Her şeye siyah ya da beyaz diye bakmaya çok alışmışız. Bir şey illa ya siyah ya beyaz. İkisi bir araya gelirse sanki ortaya “sıfır” çıkacak.
Çıkalım artık bu yapay denklemden. Siyah ve beyaz pekâlâ yan yana durabilirler. Ya da birleşip griyi oluşturabilirler.
Bunu aklıma getiren şu oldu: Çevreye, insana, dünyaya zarar vermeyen bir düzen kurmak için, sanayiyi ve kapitalizmi ortadan kaldırmak gerek sanıyoruz. Oysaki mevcut düzeni muhafaza ederek, ama onu değiştirerek çevre dostu olabiliriz. Üstelik böylece hem içinde bulunduğumuz sistem, hem doğa iyileşir. Hatta bu düzen daha bile güçlenir, dünyaya zarar vermeyenler daha bile zenginleşir. Bunu söyleyen ben değilim, rakamlar ve yaşanmışlıklar.
Marka Ligleri
Söylediğim özetle şu: Sanılanın aksine, dünyaya zarar vermemeyi ve insana-çevreye yararlı olmayı hedef alan şirketler daha fazla kazanıyor. Zira her şeyden önce, bu değerleri olan kurumlarda çalışanlar çok daha verimli oluyor. Mesela cinsiyet ayrımı yapmayan bir firmada çalışanların katkısı, dolayısıyla ortaya çıkan ürünlerin kalitesi çok daha artıyor. “İyi bir dünya için çalışan bir şirkete dünya da iyi davranıyor” diyor, telefonda konuştuğum eski TÜSİAD Genel Sekreteri Dr. Bahadır Kaleağası.
Bir ayağı Paris, bir ayağı İstanbul’da bulunan Bosphorus Enstitüsü’nün Başkanı olan Bahadır Bey’in bundan kastı şu: Bir şirket gelir dağılımı, iklim, çevre konularında duyarsız oldukça, bunun onun için bedeli de oluyor. Mesela çevre kirlendikçe enerji maliyetleri artıyor, bu duyarsızlığı onu prestij olarak aşağı çekiyor vs... Bununla birlikte, bu konularda duyarlı olan bir kurumun örneğin finans ilişkileri daha sağlıklı oluyor, daha rahat kredi buluyor. Kısacası, bir şirket içinde bulunduğu eko-sisteme nasıl davranırsa, o da ona öyle davranıyor.
***
Üçüncüsü, tüketiciler de artık bir markanın dünyaya zarar verip vermediğiyle yakından ilgileniyor. Mesela çocuk işçi çalıştıran ya da hayvanlara işkence ederek üretim yapan bir markayı sevmiyor. Bu tip, yani sadece ticari hedefleri olan ve kısa vadeye odaklanan kurumlardan uzaklaşıyor, onları cezalandırıyor, satın almıyor. Aksine, duyarlı olanları ödüllendiriyor.
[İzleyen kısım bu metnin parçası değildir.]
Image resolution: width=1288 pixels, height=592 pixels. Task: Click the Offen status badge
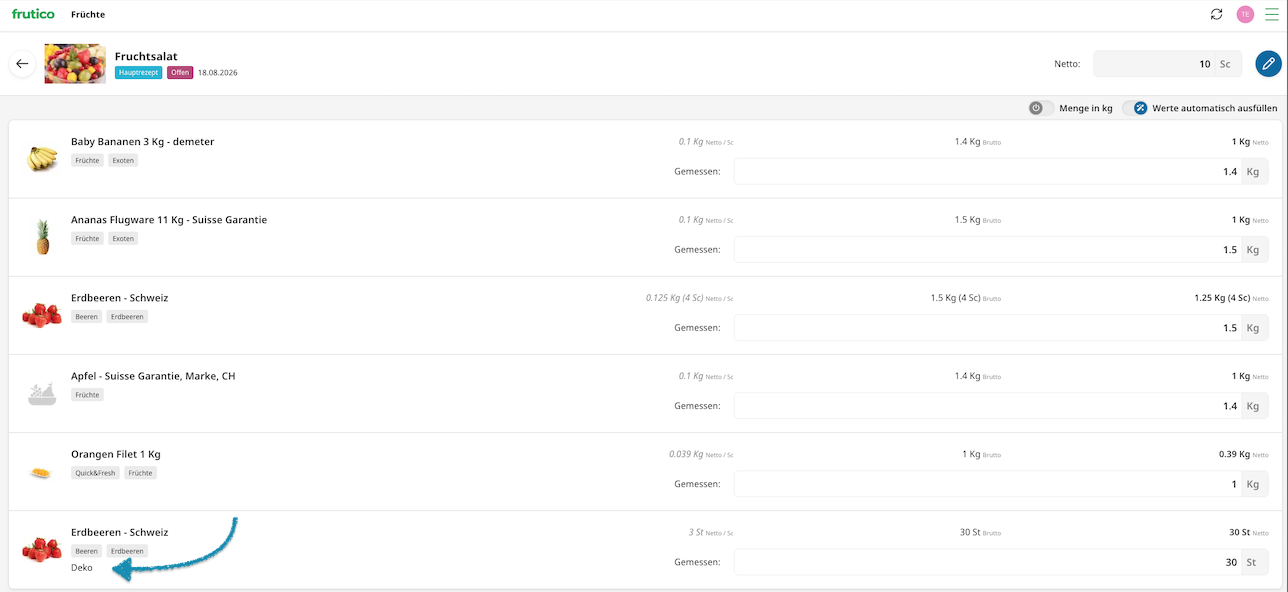[180, 73]
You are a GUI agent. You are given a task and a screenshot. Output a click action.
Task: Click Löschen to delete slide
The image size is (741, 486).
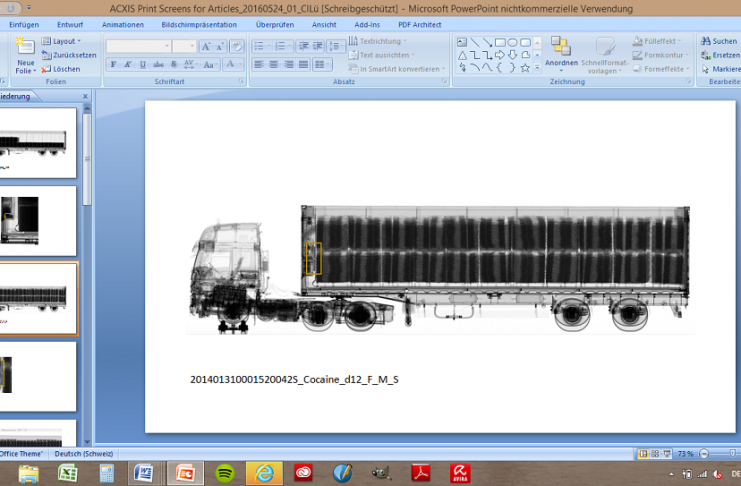[x=66, y=69]
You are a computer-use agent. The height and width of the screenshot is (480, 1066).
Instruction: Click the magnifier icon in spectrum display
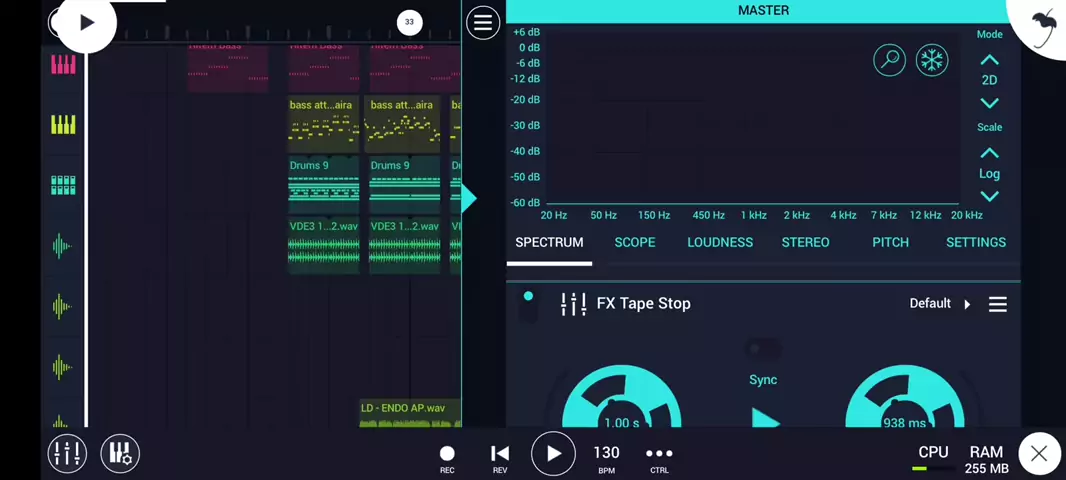[x=889, y=60]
Bunun en iyi örneği herhalde dünyanın en büyük süpermarket zinciri olan Walmart. Dev şirketin başına 2013’te gelen yeni CEO Guilherme Loureiro ilk iş marketteki her ürünün üzerine ne kadar karbon salımına sebep olduğunun yazılmasına karar verdikten sonra, firmanın satışlarında muazzam bir sıçrama olmuş. Bu başarı asıl olarak, tüketicilerin kendi sağlıklarıyla ilgilenilmesinin yarattığı algıya bağlanıyor.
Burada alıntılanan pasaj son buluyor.